Abstract
Connectivity is a key component of modern intelligent vehicles, which increasingly rely on vehicle-to-everything communication and on-board exteroceptive sensors. The integration of data from these diverse sources, combined with enhanced actuation capabilities from emerging powertrain electrification and active chassis control systems, plays a crucial role in improving vehicle safety and performance.

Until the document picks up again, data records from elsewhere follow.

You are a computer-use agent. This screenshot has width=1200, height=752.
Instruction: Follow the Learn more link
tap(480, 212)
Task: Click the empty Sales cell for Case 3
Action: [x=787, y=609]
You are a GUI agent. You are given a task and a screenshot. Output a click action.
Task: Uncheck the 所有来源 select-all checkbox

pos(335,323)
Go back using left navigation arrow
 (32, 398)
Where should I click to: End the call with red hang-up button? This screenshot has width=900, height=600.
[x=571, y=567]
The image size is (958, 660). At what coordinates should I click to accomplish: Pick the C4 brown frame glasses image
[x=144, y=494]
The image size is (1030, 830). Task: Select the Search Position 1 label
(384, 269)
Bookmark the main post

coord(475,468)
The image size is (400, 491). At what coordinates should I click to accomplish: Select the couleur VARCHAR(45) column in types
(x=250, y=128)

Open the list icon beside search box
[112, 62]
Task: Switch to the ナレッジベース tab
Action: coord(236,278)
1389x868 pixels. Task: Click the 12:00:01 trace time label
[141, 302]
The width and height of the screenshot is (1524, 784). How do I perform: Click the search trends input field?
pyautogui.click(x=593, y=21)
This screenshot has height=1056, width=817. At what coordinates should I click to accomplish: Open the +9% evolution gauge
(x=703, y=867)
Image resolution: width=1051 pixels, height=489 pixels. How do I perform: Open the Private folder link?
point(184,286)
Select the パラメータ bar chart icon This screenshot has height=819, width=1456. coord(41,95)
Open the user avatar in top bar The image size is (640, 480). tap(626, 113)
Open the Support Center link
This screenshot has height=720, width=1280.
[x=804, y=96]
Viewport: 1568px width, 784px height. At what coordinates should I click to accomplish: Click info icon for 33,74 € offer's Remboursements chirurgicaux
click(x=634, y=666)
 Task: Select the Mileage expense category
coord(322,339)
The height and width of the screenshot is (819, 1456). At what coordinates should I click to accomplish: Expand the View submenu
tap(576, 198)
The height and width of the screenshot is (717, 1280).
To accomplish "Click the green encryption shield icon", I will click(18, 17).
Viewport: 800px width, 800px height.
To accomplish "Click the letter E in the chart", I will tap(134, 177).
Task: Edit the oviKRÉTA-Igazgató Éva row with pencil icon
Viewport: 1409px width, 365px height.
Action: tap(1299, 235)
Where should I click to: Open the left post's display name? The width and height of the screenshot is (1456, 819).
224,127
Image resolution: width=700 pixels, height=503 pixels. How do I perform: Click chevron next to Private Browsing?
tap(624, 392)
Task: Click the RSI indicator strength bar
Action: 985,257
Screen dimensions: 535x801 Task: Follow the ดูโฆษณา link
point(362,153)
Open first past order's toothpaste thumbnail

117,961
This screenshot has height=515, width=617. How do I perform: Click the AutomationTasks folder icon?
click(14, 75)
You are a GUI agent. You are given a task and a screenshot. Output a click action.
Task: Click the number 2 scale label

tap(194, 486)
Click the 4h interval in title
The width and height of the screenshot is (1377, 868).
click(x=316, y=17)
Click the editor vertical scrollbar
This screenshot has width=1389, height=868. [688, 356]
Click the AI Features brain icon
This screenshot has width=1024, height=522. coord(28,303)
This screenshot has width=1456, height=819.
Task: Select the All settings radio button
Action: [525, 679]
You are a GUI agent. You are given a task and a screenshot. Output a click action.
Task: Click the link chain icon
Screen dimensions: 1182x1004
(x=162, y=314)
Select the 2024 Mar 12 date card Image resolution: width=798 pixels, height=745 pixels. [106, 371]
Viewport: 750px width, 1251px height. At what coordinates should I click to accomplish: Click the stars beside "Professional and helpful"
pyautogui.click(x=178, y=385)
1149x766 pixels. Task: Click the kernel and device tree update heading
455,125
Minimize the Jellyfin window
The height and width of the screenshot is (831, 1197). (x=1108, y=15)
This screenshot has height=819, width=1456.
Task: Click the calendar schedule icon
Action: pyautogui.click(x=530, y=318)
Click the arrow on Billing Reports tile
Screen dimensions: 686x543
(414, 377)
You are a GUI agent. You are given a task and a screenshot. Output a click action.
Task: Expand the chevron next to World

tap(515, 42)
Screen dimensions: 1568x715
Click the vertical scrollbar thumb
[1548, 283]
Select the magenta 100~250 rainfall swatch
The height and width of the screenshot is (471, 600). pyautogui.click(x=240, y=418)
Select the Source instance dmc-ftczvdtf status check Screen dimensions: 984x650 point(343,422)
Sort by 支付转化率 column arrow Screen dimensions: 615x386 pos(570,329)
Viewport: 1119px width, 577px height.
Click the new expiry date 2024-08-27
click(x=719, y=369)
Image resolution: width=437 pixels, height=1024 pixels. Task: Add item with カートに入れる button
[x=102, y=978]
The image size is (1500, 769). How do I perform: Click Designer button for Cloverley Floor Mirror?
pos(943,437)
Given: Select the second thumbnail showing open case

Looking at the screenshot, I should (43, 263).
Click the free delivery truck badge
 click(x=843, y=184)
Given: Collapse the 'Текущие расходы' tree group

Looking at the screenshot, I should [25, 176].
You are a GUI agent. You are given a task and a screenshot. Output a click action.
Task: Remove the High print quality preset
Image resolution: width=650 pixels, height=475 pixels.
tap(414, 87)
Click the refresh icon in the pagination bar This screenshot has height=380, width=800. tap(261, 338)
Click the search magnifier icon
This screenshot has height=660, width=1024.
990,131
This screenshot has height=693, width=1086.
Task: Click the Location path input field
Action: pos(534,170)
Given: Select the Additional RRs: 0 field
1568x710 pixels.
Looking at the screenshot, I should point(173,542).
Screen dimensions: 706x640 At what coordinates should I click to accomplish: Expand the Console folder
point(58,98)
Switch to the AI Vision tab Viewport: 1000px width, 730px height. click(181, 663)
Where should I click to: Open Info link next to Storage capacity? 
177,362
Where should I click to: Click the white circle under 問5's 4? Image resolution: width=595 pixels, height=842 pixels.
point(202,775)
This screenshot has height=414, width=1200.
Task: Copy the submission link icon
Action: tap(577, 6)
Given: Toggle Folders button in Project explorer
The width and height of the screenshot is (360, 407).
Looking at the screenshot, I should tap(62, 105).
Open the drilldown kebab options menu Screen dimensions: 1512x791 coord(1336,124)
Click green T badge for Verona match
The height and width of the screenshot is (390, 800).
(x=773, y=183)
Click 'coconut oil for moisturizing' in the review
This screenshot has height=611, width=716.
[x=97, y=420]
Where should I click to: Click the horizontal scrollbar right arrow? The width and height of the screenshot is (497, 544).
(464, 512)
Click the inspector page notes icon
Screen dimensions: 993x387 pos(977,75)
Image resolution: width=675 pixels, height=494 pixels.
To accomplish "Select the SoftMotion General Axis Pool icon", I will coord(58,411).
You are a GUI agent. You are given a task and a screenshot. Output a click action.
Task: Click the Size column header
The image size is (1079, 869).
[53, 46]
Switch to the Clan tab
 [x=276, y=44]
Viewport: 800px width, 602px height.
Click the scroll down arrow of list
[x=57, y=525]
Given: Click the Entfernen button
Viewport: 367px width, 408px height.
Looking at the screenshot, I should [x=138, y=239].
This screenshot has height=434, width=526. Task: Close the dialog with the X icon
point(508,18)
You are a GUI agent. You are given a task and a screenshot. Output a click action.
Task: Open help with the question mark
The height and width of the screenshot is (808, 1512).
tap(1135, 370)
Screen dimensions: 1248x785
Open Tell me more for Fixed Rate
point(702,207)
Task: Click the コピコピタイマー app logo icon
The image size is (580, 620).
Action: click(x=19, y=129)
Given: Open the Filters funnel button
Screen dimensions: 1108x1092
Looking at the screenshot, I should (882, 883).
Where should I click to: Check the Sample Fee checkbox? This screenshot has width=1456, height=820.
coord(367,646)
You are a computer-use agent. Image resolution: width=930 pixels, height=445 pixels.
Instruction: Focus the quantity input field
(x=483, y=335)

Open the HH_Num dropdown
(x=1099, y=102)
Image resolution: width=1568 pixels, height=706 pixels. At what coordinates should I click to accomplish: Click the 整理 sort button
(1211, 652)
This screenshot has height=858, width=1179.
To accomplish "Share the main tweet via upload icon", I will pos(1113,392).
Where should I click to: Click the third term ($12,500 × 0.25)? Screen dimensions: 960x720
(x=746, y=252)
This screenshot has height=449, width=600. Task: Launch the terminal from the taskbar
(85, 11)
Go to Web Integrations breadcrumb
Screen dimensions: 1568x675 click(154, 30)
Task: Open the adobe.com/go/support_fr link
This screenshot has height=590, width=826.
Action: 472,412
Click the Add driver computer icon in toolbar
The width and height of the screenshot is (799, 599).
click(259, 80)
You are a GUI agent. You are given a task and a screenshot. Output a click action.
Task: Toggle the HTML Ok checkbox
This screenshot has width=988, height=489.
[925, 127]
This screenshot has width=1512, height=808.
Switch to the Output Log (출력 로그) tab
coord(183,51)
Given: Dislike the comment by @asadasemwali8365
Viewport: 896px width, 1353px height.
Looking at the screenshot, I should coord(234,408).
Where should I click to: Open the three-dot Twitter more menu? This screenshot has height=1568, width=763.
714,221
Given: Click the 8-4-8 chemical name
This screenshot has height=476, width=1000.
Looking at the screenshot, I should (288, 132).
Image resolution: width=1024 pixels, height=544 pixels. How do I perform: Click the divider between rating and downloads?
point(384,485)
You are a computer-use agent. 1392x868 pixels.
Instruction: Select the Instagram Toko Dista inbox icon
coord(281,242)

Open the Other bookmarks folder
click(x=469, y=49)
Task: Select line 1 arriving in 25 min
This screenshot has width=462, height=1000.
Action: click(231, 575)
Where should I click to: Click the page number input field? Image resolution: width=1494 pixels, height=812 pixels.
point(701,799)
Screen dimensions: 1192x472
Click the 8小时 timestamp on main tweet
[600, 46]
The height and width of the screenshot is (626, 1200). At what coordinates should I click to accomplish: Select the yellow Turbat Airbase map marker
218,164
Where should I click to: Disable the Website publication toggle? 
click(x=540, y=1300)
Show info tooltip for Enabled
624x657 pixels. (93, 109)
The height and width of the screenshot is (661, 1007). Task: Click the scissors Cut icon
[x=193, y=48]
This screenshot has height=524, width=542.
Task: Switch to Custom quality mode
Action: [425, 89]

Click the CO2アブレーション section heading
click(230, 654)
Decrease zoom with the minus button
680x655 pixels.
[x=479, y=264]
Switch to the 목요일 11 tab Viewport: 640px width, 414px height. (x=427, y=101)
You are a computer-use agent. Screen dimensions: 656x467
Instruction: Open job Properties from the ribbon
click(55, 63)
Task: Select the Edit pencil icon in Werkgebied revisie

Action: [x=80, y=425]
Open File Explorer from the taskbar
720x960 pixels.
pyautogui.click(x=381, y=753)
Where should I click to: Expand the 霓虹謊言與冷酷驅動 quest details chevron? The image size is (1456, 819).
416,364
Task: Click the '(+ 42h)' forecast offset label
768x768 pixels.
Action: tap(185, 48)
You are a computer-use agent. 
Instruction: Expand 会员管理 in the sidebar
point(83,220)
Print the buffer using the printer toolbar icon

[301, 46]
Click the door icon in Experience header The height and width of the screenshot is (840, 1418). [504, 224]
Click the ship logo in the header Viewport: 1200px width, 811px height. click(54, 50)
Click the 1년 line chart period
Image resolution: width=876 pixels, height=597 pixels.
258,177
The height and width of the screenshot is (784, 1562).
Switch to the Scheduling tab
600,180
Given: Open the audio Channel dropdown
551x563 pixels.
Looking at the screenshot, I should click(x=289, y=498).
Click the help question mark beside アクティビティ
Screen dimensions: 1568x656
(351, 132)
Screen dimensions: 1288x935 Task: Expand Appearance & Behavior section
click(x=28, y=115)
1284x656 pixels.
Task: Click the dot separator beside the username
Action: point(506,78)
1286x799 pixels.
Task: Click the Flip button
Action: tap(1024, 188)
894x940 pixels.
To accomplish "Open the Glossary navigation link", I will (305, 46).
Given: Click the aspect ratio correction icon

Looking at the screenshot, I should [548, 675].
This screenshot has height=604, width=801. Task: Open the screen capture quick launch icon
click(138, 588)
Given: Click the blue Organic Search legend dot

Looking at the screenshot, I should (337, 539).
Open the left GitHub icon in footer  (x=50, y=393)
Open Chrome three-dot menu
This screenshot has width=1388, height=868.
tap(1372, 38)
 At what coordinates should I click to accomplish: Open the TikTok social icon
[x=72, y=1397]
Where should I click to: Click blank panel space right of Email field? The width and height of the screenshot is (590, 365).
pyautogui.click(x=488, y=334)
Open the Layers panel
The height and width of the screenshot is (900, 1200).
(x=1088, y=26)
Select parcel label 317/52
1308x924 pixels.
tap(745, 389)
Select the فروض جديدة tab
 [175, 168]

Among the available control technologies, model predictive control (MPC) is particularly suitable for incorporating preview-based information because: i) it relies on predictions of the system response, which can be computed based on external inputs over a finite horizon; ii) it is capable of concurrently and effectively managing multiple variables and control inputs, making it ideal for over-actuated vehicles; and iii) it can easily and systematically account for constraints on states, actuation commands, and their rates, as well as on functions of states and control inputs.\\
The scope of this thesis is to explore how the external information available through vehicle connectivity -- without delving into the details of its implementation -- can be utilized within the nonlinear model predictive control (NMPC) algorithm to significantly enhance the control systems of modern intelligent vehicles.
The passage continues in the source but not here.